By Cody Porter on February 08, 2016 hst Print

The continuation of an athletic career after high school is something that less than three percent of student-athletes will ever experience.

For the other 97 percent left to explore other interests, the Minnesota State High School League (MSHSL) and Associate Director Jody Redman have developed the WHY WE PLAY initiative to promote the educational purpose of sports. These valuable life lessons are defined by the words “Courage,” “Confidence,” “Failure,” “Belonging” and “Growth.”

Research conducted during past decades shows that sports participation grants student-athletes opportunities to develop skills that are not limited to physical development, according to the MSHSL. Such examples include overcoming adversity and failure, discovering the courage to acquire a new skill, and growing one’s confidence.

“One of the main purposes of WHY WE PLAY is to become much more intentional about what we’re providing and how we’re providing opportunities for kids to grow in their sports experience,” Redman said.

WHY WE PLAY was conceived in 2012 after several Minnesota athletic administrators met for a series of discussions on Joe Ehrmann’s InSideOut Coaching: How Sports Can Transform Lives. “Everybody had a fire lit in them,” Redman said. Redman authored a curriculum based on Ehrmann’s book to teach coaches about the educational component of sports.

“What we found after a year is that we were setting coaches up for failure,” Redman said. “We were setting them up for failure because there wasn’t anybody in their own school community that was talking the same language around the purpose of high school sports and activities.”

Once the MSHSL realized this limitation, it began training school communities around the WHY WE PLAY initiative. The league’s board of directors enacted a policy requirement for school boards to complete a “brief but dynamic video training” on the initiative before the league’s membership resolution could be completed for the 2015-16 school year. Redman added that athletic administrators and new coaches must receive educational training on the topic twice a year, and the more than 25,000 state coaches must undergo training once every three years.

“I think one of the most consistent forms of feedback is that InSideOut Coaching is the doorway into some of the best conversations you will have with your coaches.
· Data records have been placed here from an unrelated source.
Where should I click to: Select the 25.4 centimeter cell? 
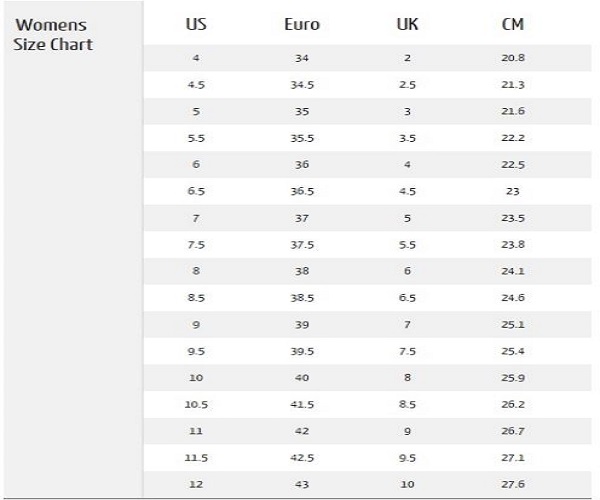513,351
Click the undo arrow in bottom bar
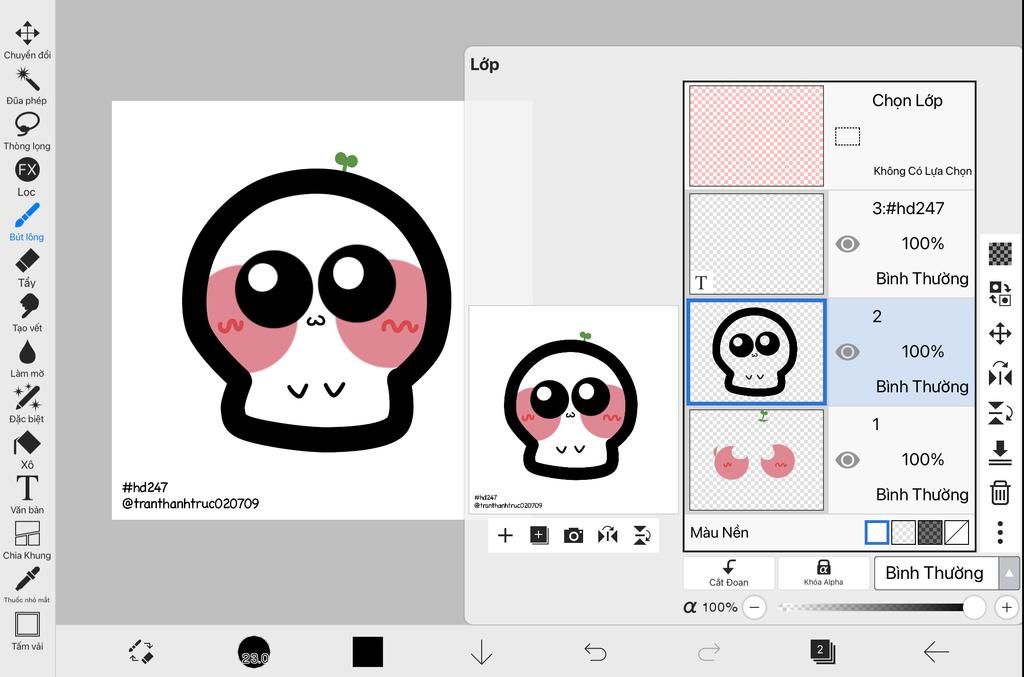 coord(595,653)
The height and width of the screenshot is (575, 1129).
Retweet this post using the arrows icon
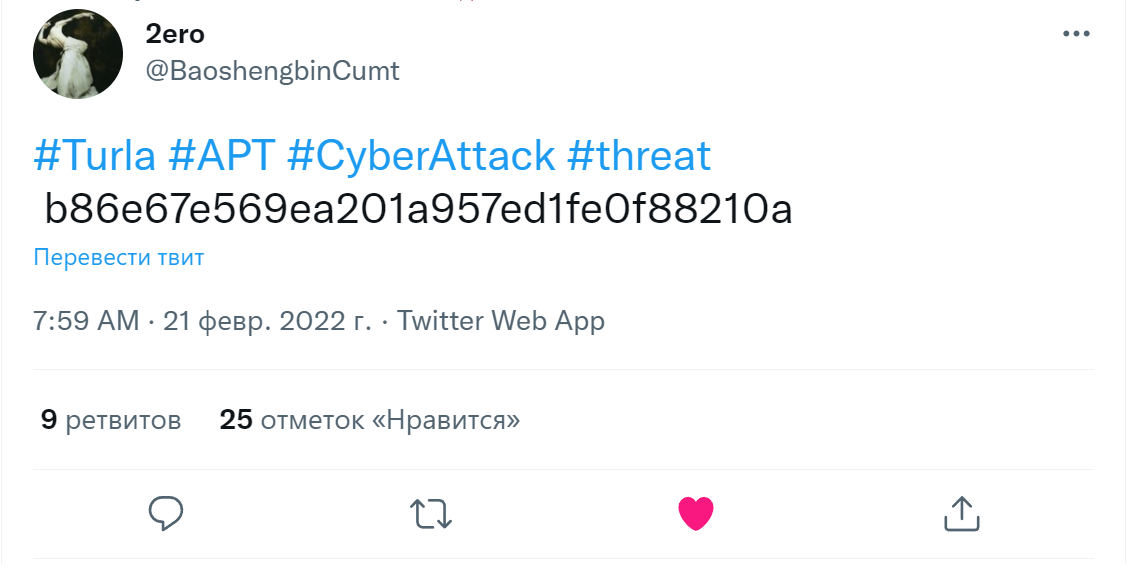[x=432, y=513]
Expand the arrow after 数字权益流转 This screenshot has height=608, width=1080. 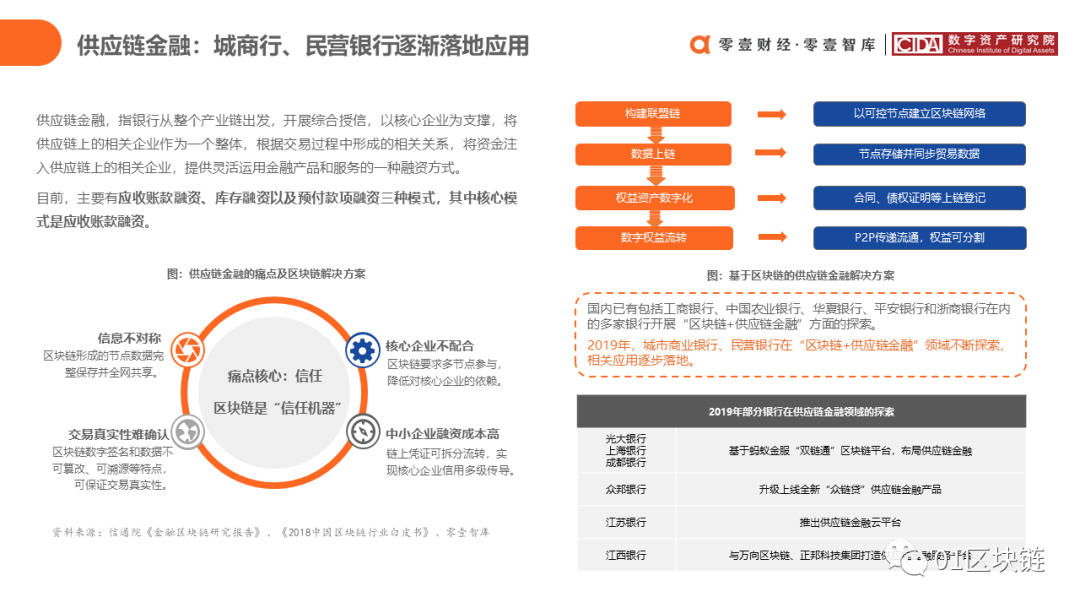click(772, 238)
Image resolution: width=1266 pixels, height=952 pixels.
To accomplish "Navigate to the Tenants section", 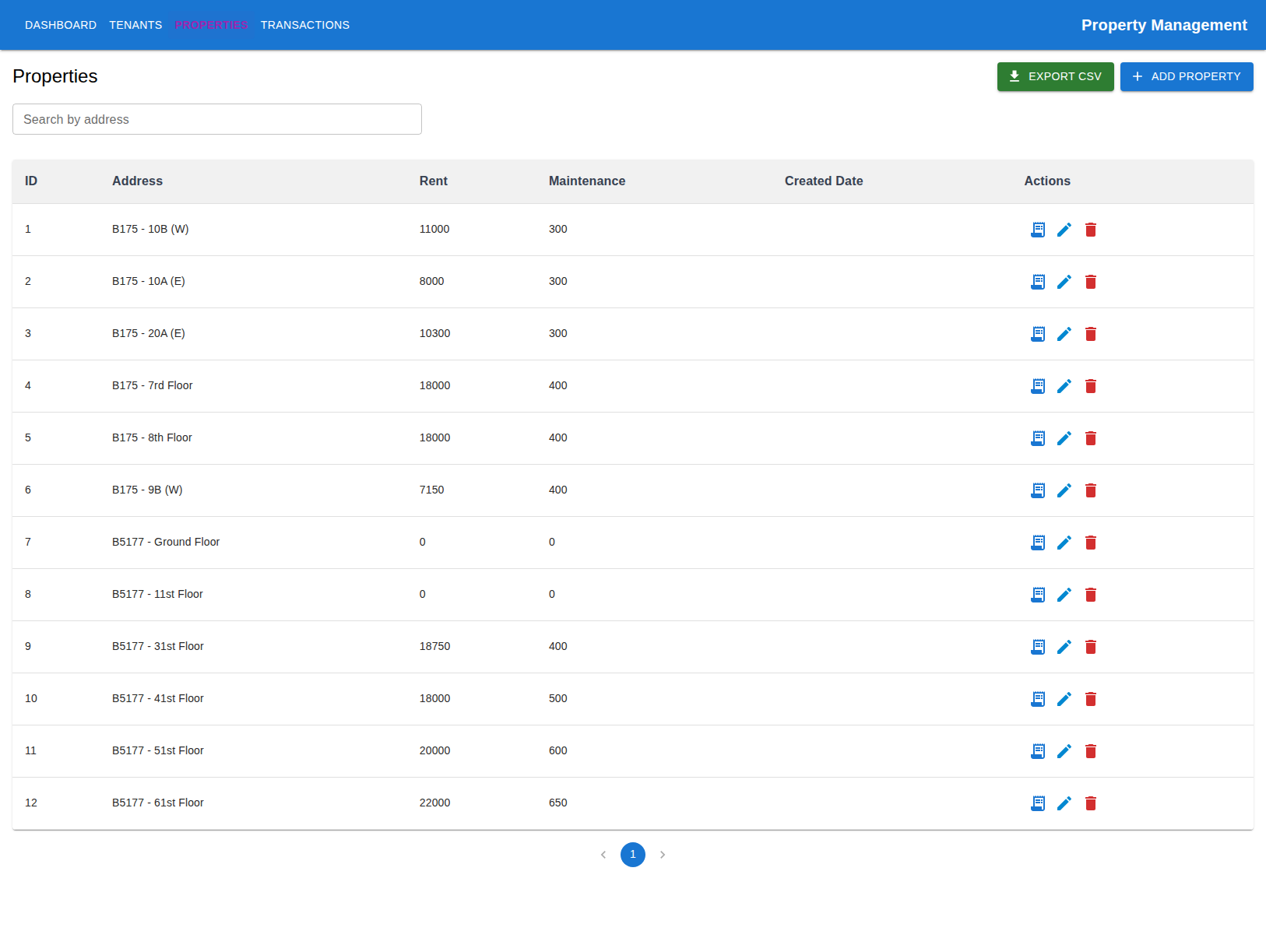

For athletic administrators, it gives them a common language to be able to have conversations with their coaches about something other than winning games,” Redman said. “When a school community pushes back because a coach maybe isn’t as successful on the scoreboard as maybe they think he or she should be, it provides a framework for athletic administrators to address that with parents within their community – with principals, with superintendents, with school boards.”

The league’s intent in aligning school communities with the initiative is to encourage the athletic administrators, coaches, parents and officials who speak to student-athletes to rethink what they view as their sports culture. Coach involvement alone isn’t enough to change this mindset, according to the MSHSL. Education received as part of WHY WE PLAY training is believed to offer school communities the shared common language needed to promote the many rewards of sports participation.

“The goal is to win, and coaches should be playing and planning and preparing to win the game but that’s not the purpose,” Redman said. “The purpose is the human growth and development of kids through their sports experience and connecting them to caring adults in their learning communities so they can also have academic success.”